I would like to procedurally generate a terrain either by using shaders or geonodes.
Also the idea is to use real world scales … IE if you look closely to the right of the image there is a height scale that corresponds to a color, so if i measure the scale key (bottom left), I get a width of 21.25KM, and the heights remain consistent.
The reason to do this is that real world sizes are just easier to manage and blender is capable of managing this size as is the box I’m using. This would mean I could have real world sized objects and characters without messing around with scaling, compositing and whatnot.
The Image Texture node does have a color output and I’m hoping some one here knows how to use it better than I do or the dry description in the manual. The other benefit of doing it as a node group is that it would be a real time saver for any other topo map further down the line, and could help other users with archviz or previz.
Just to be clear I don’t want the image to texture anything, JUST drive the terrain hight and shape( to the mentioned size). I have a addon that will do the trees and shrub’s etc, it is quite efficient at doing high end trees and grass assets.
Thanks for any help and for reading
yeah thanks Kim
I have done this in the past the GIS addon is not bad but what I’m after is a geometry node set up that works in a similar way … where the slope and contour are derived from the colors in the elevation key and then used to drive the shape and height of the plain or cube.
Did you pull this from an OSM layer? do you have a way to turn the gradient into a dumb white to black image instead? that would make things easier. I’m not sure how to reverse-map the colored gradient to a value gradient.
I can not try it out because I have no pc till monday, but I would try to Sperate hsv and try using the hue value, it should give you a greyscale gradient (although maybe with an offset.
that is what i was hoping to get … I have attached this image(from you tube tutorial) to show how it might work… this example is, I think for a hit marker in games (only guessing). My thoughts were that this would be quite simple… sample an the RGB values and displace the points in the mesh from the difference between the green and red values. I also naively thought this would help with texturing. I’m wondering now if this is a massive undertaking for a small gain…
Why exactly … ? I mean if the only way a displacement modification will create shape and height is through the difference in values from black to white then i could just turn the current image to grayscale and be on the way, as I’ve mentioned I thought this would be trivial to a person skilled in the arts of the goenode lol
The different color representations of height are not a linear spread and if the intent is to have and accurate to scale map output the curves would need to be sampled/ set individually. The other issue becomes the overlays of road maps etc…
From what i understand the image texture node does output color …
https://docs.blender.org/manual/en/latest/modeling/geometry_nodes/texture/image.html
(sorry looks like you may have to copy the link)

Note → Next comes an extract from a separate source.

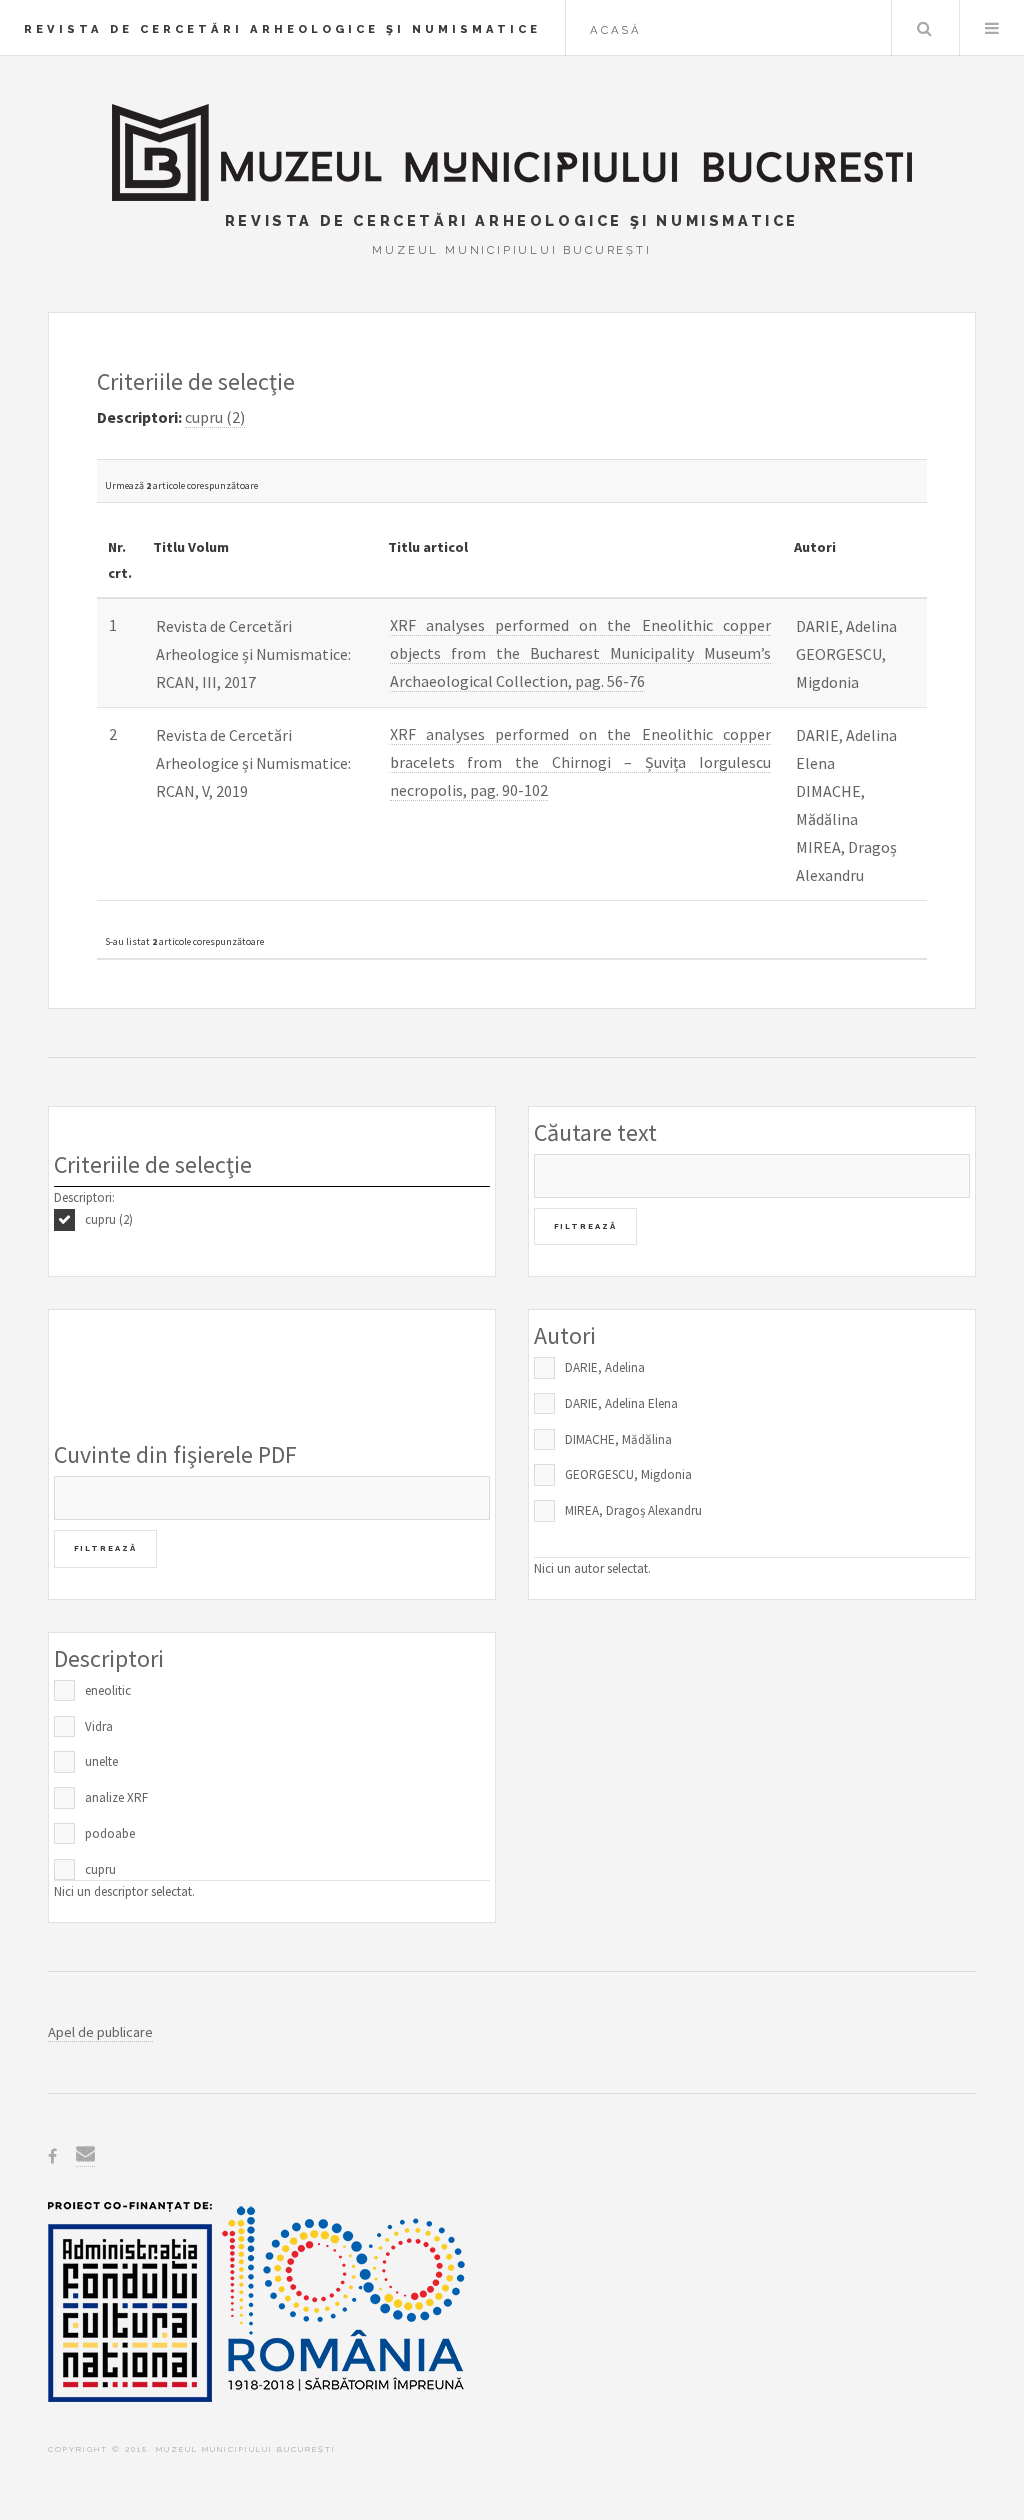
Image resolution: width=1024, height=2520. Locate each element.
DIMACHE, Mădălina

I am wondering now if I may have thought this would be a nobrainer, but now i think it may be more effort than it’s worth…
My reasoning though was sound … real world data and real world scale, would mean an easier pipe line with regard to real camera’s and characters, objects and other assets. Also having a recognizable land feature in a shot would be cool …
late now will try some things in the morning …laters
Ahh… Got yah
I only really considered the very rural image I had… but thanks you have put that to bed … Just out of interest how did you displace the image in your example?
Also do I mark this post as solved ? @DNorman@Hadriscus@oo_1942 Thanks for your time Gents you’re all
which is more or less what i wanted, but like you say it’s not great and not a worthwhile work flow ? … Like what I had in mind was an approximation to a real location but working at scale like that is not as fun as i thought it would be, although the effect is nice and I don’t have to use the full 21km size 5km might be better to work with.
(see where the gixmo is … thats the camera and figure-- see second image)
Also the text and other features in the image as mentioned in your previous reply is pretty much a deal breaker. one other thing about this is that the plane is offset by a scale of 1 (z axis) so it might be a pain to animate or use animated objects relative to the plane. When i applied the scale all the displacement disappeared and the plane was flat. Might need a position node to keep the plane zero to world coordinates zero.
thanks a allot man
Not really. I had a silly idea that This would some how be easy and like mentioned in the first posts, a quicker way of getting stuff done … it’s not
I have just downloaded blosm and the last time I used osm was a few years ago(no geo nodes back then) so I’ll check it out.
What I had issue with was creating a terrain that was km’s wide on a plane that was at best 10m wide which is how the procedural terrain tutorials I had seen have made terrains.